Regarding the technical aspect, our study showed first of all that thanks to the record of a short corpus by elderly speakers (ERES38, 48 min), it is possible to adapt the acoustic models (AM) of a generic ASR and to obtain recognition performances in the case of elderly voices close to those of non-aged speakers (WER about 10 % or 15 %), except for elderly affected by an important level of loss of functional autonomy. Therefore the detection of distress sentences is efficient and the sensibility is 85 %. Our experiment involving the Cirdo-set corpus recorded in in-situ conditions gave lower results due to the harsh conditions, the participants falling as they called for help and only 67 % of the calls were detected. However new adaptation techniques may improve significantly the results as soon as they will be integrated in an online audio analyser.

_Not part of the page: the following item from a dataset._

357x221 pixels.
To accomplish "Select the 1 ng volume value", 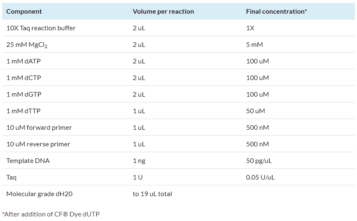I will click(x=139, y=161).
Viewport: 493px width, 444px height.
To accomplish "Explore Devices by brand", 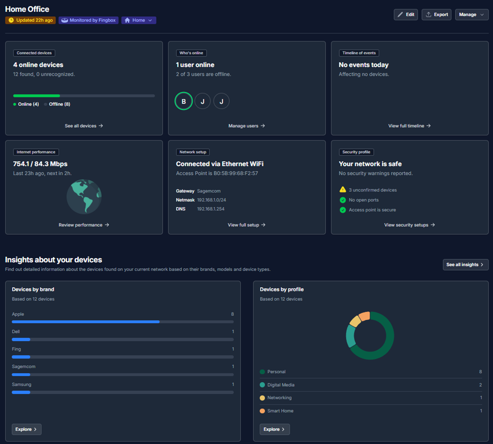I will click(26, 429).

People who participated to the experiments were excited and wanted to use such a technology in their own environment, as it was reported in some studies [27]. However, the use of a short vocabulary is necessary in order to obtain good performances, so an important difficulty is related to the difficulty of defining which sentences would be pronounced during a fall or a distress situation. Thanks to the collaboration with the GRePS laboratory some of those were incorporated in the AD80 corpus but it is not sufficient for a real application. There is no adequate corpus and the potential users exhibit great difficulties in remembering the sentences they pronounced in such situations. Therefore an important effort will consist in the necessary adaptation of the language models (ML) to the user in the long life term.